## ОТРЫВОК ДЛЯ ЧТЕНИЯ
Е.А. Окладникова рассмотрела лаголовскую социальную реальность многогранно: от уровня рядовых исполнителей и среднего линейного звена управления до руководителей предприятия, затем Птицепрома Ленобласти. Исследовательский круг проблем позволяет автору выявить смыслы рациональности социально ориентированного (социалистического) управления. Успешный директор птицефабрики «Лаголово», ставший со временем руководителем Птицепрома Ленинградской области, Ю.В. Трусов утверждает: «Я продолжаю считать, что советский принцип “Кто не работает, тот не ест” – это наиболее рациональный принцип. Рано или поздно к этому люди у нас в стране опять придут. Потому что то, что творится сегодня, – это путь в ад, в ад потребительского общества. Если верить в высший Разум, то можно сказать, что как-то там наверху помутнел этот высший Разум» (с. 239).

## ИЗВЛЕЧЁННЫЕ ДАННЫЕ
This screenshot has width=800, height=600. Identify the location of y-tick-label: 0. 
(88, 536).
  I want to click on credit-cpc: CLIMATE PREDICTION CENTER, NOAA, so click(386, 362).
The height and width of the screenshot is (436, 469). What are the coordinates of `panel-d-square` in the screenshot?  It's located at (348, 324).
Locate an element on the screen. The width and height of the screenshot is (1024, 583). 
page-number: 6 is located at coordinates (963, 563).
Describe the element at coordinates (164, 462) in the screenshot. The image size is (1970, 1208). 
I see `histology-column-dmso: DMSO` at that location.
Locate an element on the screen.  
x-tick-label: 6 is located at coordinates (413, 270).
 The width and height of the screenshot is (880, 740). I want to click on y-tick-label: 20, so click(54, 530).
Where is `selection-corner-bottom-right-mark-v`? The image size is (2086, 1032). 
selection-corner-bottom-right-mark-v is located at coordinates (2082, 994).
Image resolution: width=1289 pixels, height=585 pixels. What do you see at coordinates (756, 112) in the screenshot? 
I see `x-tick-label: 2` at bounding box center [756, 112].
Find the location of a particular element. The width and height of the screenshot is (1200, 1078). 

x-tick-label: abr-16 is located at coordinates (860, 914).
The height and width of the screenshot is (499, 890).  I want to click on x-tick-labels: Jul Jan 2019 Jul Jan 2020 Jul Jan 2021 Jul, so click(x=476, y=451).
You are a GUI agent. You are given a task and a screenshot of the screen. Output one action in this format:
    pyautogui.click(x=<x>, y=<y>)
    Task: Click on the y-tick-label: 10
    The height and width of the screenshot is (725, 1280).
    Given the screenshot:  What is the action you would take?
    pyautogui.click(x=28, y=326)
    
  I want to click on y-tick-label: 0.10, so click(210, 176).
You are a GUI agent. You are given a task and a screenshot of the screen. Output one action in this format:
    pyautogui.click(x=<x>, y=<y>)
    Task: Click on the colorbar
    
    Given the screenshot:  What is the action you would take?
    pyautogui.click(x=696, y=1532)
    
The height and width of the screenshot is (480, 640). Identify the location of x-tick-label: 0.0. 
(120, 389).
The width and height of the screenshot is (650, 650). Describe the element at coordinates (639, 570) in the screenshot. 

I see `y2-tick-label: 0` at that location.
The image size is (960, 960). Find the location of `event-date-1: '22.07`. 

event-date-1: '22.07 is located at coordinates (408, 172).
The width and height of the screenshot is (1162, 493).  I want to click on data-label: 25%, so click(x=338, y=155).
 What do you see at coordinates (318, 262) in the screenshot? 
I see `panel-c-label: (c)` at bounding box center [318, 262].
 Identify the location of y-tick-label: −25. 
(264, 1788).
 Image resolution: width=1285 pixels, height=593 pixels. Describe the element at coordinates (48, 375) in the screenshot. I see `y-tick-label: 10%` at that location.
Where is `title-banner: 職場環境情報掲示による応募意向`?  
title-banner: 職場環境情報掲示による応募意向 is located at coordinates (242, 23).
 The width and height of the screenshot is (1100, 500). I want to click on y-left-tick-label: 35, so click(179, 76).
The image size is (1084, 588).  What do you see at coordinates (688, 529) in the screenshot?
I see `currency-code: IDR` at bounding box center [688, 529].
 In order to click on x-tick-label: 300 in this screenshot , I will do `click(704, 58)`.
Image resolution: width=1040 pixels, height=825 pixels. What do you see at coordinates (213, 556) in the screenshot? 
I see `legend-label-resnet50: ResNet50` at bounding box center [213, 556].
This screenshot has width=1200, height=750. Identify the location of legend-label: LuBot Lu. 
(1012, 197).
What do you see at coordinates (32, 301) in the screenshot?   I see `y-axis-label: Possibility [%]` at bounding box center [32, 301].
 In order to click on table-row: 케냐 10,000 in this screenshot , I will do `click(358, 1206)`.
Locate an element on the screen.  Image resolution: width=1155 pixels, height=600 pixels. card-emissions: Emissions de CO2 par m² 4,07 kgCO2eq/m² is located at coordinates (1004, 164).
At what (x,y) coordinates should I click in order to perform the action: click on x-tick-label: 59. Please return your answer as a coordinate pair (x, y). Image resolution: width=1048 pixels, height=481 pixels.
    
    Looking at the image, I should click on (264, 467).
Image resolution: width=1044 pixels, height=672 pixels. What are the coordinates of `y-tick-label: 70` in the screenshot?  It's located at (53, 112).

## ЧТО НУЖНО СДЕЛАТЬ
- A) Определите, согласуется ли с отрывком о птицефабрике «Лаголово» каждое из утверждений: (i) Ю.В. Трусов был директором птицефабрики «Лаголово»; (ii) Ю.В. Трусов считает советский принцип «Кто не работает, тот не ест» устаревшим; (iii) Е.А. Окладникова рассматривала только уровень руководителей предприятия. Для каждого ответьте «да» или «нет» и приведите решающие слова отрывка дословно.
- B) Перечислите все уровни, на которых Е.А. Окладникова, согласно отрывку о птицефабрике «Лаголово», рассмотрела лаголовскую социальную реальность.

## РЕЗУЛЬТАТЫ УПРАЖНЕНИЯ
- A)
(i) Да: «Успешный директор птицефабрики «Лаголово», ставший со временем руководителем Птицепрома Ленинградской области, Ю.В. Трусов».
(ii) Нет: «это наиболее рациональный принцип».
(iii) Нет: «от уровня рядовых исполнителей и среднего линейного звена управления до руководителей предприятия, затем Птицепрома Ленобласти».

- B) Рядовые исполнители; среднее линейное звено управления; руководители предприятия; руководители Птицепрома Ленобласти.